Thursday, February 6, 2014

Umm, whose panties are these?


So, David's sitting on the couch folding laundry last night, just the way he does every single night ever since we had three children who produce just as many daily loads of laundry. He picks up a pair of  cotton, rust-colored panties and asks, "Whose are these?"

The reason he is asking is they are large. Very large. One might say, gargantuan. My first thought is, "Thank God he realizes that those do not belong to me." Because had he handed those elephantine underwear over to me, and said, "Here, These are yours." I would have been forced to have an emotional unraveling, complete with, "Is that how LARGE you think I've gotten? I have had three kids, for God's sake, but please, I'm not size 16 yet." But, these panties are so large, even my husband, who doesn't pay attention to these things, would understand they do not belong to me.

So, he goes, "Who do these belong to?"

I shoot back, "I should ask YOU the same questions/" Because that is what they say in the movies when someone finds a mysterious pair of underwear in the apartment.

"You think I'm having an affair with a woman that wears THESE?"
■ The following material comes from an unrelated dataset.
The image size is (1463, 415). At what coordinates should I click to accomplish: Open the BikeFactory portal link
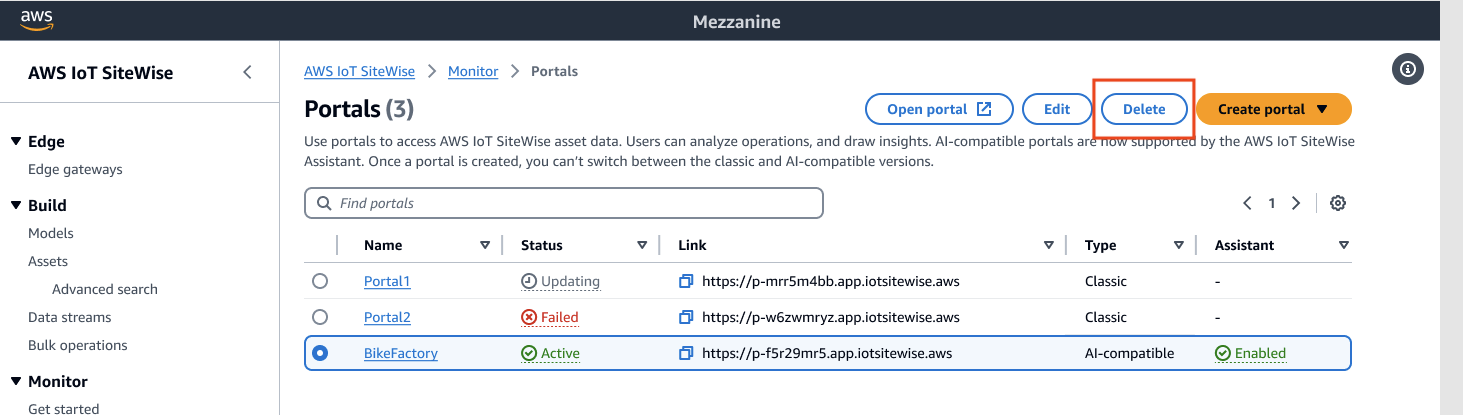(x=400, y=353)
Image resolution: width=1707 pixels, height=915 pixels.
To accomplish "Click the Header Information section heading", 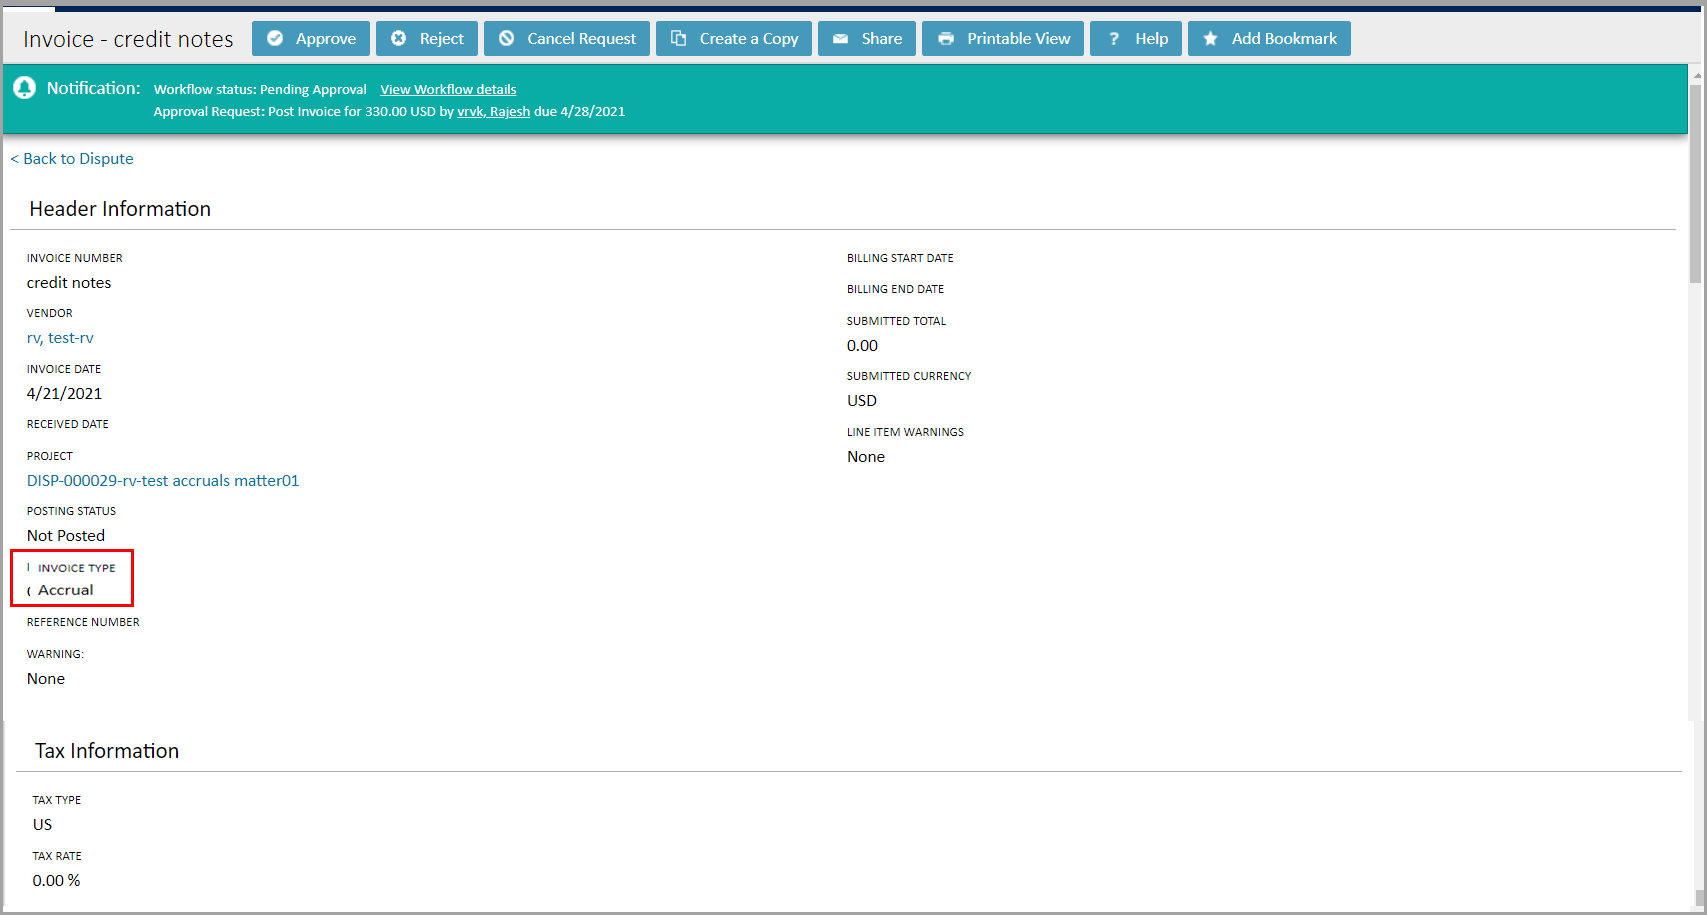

He holds the panties up to showcase their full width and breadth They are almost as large as my toddler.

"If you are, you should really reconsider," I tell him.

So, he folded the panties up neatly and placed them on the coffee table, with the rest of the folded laundry. The rest, I put away, but the gargantuan panties remain on the coffee table. Because what do you do with such a find? Throw them out, I guess. But is that really my place? What if these are someone's FAVORITE pair of panties and they're looking high and low for them? I know I'm very attached to my favorite pairs.

So, if you've lost your panties at my apartment, please let me know. I will get them to you ASAP.

Monday, February 3, 2014

This polar vortex is turning me into a ninja

I just realized something. Every week, I am dressing a little more like a ninja. It's the winter's fault.

At first, it was just the skin-tight black thermal base layer bottom. Then it got so damn cold, I added the black base layer top. Neck to toe, I was already full-on ninja. But today, I finally relented and bought a balaclava. And on the balaclava package, which I purchased from the ninety nine cent store, it clearly read: "Ninja Mask." That is, by the way, what I like about buying my stuff from the ninety nine cent store: they tell it like it is. Had I bought it from Land's End, they would have called it "heat-tech micro-fleece balaclava." But a ninja mask by any other name . . .

So, yeah, now, thanks to the Polar Vortex, I'm a head-to-toe ninja girl.

I guess there are worse things.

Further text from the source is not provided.